The researchers emphasize that while the vulnerability potentially affects all hardware wallet models, it requires users to unknowingly download compromised firmware. To mitigate this risk, they recommend manufacturers implement stringent security measures such as secure boot processes, locked JTAG/SWD interfaces, and reproducible, vendor-signed firmware builds.
For users, the report suggests additional precautions like storing devices in secure locations or using tamper-evident bags, though acknowledging these methods may be cumbersome. Another proposed solution involves implementing “anti-exfiltration” signing protocols to prevent hardware wallets from independently producing nonces.

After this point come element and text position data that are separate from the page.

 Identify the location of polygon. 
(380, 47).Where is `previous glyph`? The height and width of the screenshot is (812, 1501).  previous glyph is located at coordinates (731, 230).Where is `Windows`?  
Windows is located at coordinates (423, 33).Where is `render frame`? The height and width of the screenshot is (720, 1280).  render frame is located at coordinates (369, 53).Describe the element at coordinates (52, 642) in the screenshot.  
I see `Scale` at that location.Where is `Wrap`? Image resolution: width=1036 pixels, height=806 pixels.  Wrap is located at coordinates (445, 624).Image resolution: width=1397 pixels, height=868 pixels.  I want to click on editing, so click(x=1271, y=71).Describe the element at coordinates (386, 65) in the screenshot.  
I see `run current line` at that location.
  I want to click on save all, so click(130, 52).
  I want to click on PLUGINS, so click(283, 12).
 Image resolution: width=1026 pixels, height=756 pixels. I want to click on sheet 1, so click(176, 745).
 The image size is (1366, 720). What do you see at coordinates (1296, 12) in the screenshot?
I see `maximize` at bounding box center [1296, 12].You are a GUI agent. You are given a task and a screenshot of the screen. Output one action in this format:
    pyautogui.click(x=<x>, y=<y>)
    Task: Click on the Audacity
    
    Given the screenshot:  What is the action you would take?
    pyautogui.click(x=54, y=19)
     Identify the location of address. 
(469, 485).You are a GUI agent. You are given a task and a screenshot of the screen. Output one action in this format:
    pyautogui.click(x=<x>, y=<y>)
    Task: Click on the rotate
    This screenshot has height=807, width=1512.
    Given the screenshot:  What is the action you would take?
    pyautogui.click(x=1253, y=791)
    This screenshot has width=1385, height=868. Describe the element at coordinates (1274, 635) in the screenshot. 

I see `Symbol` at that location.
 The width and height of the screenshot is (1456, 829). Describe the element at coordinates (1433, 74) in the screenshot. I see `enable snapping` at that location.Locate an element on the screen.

This revelation comes amid growing concerns over Bitcoin wallet security. In August 2023, cybersecurity firm SlowMist reported over $900,000 worth of Bitcoin stolen due to a flaw in the Libbitcoin explorer library. More alarmingly, Unciphered disclosed in November that $2.1 billion in Bitcoin held in older wallets could be at risk due to a vulnerability in BitcoinJS wallet software.
“The race between wallet security and hacking techniques is never-ending,” Farrow noted. “Our goal in publicizing this vulnerability is to push the industry towards more robust security paradigms.”
The researchers have not disclosed whether any actual attacks using this method have been detected in the wild, emphasizing that their work aims to preemptively address potential threats to the cryptocurrency ecosystem.